Requirements: Render the lines of the entries below as a numbered list, skipping any blank lines and leaving the pictures out.

Material supplied:
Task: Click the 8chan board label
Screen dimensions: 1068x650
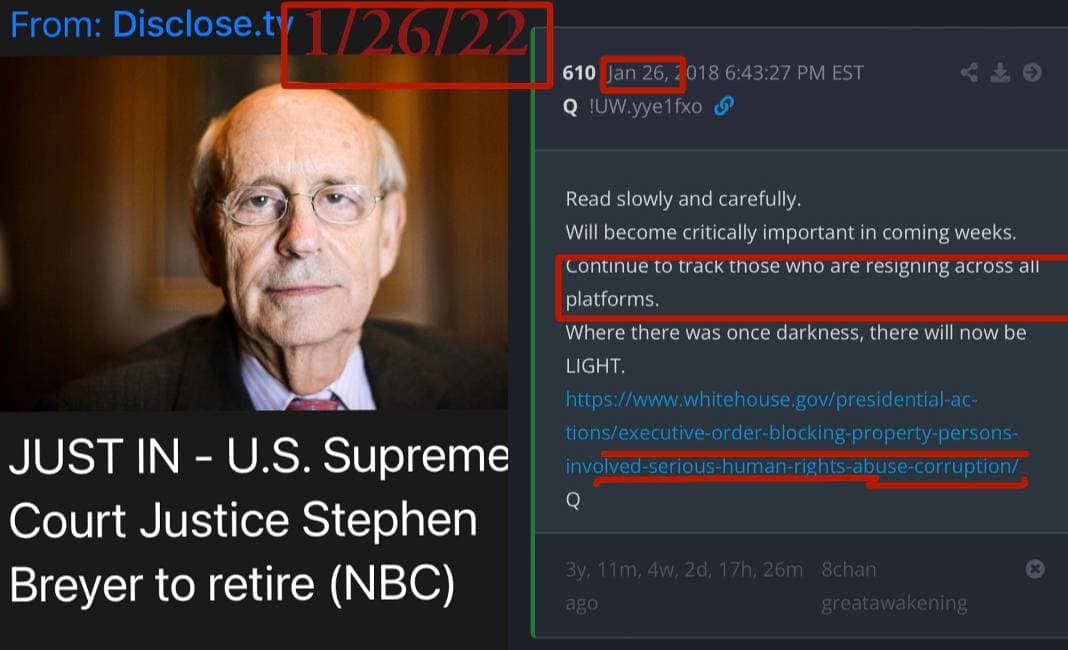Action: click(x=849, y=570)
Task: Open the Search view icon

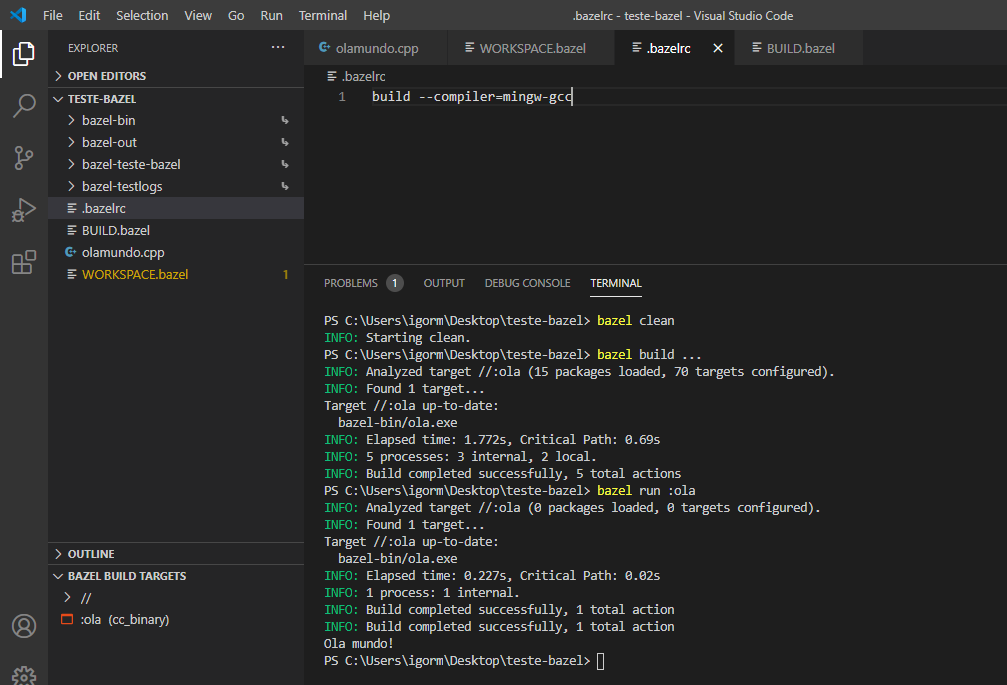Action: (x=24, y=106)
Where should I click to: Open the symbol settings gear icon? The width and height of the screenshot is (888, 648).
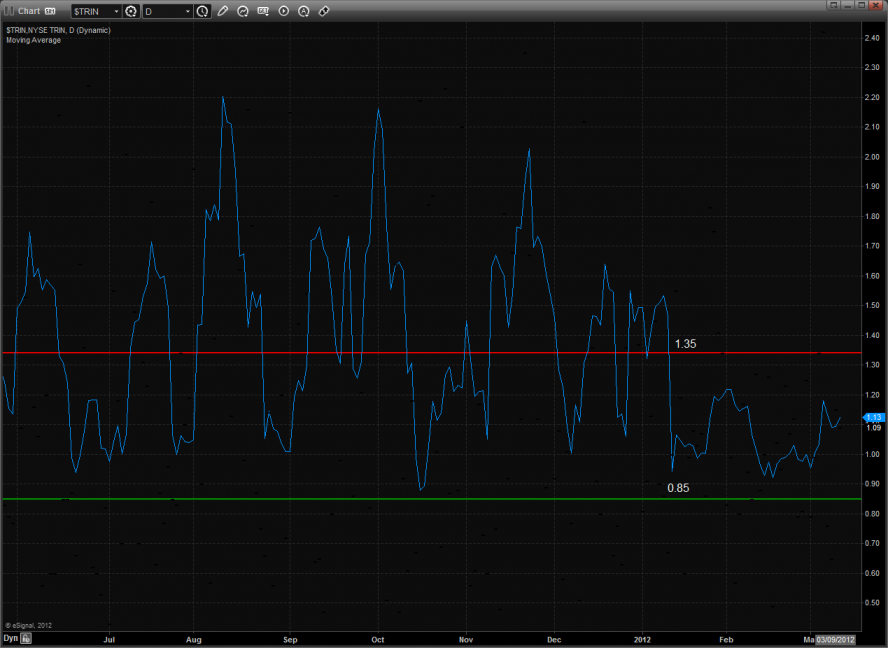(130, 11)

Solution:
1. Task: Click the 8chan board label
2. Screen dimensions: 1068x650
3. Action: click(x=849, y=570)
4. Task: Open the Search view icon
5. Action: (x=24, y=106)
6. Where should I click to: Open the symbol settings gear icon? The width and height of the screenshot is (888, 648).
7. (130, 11)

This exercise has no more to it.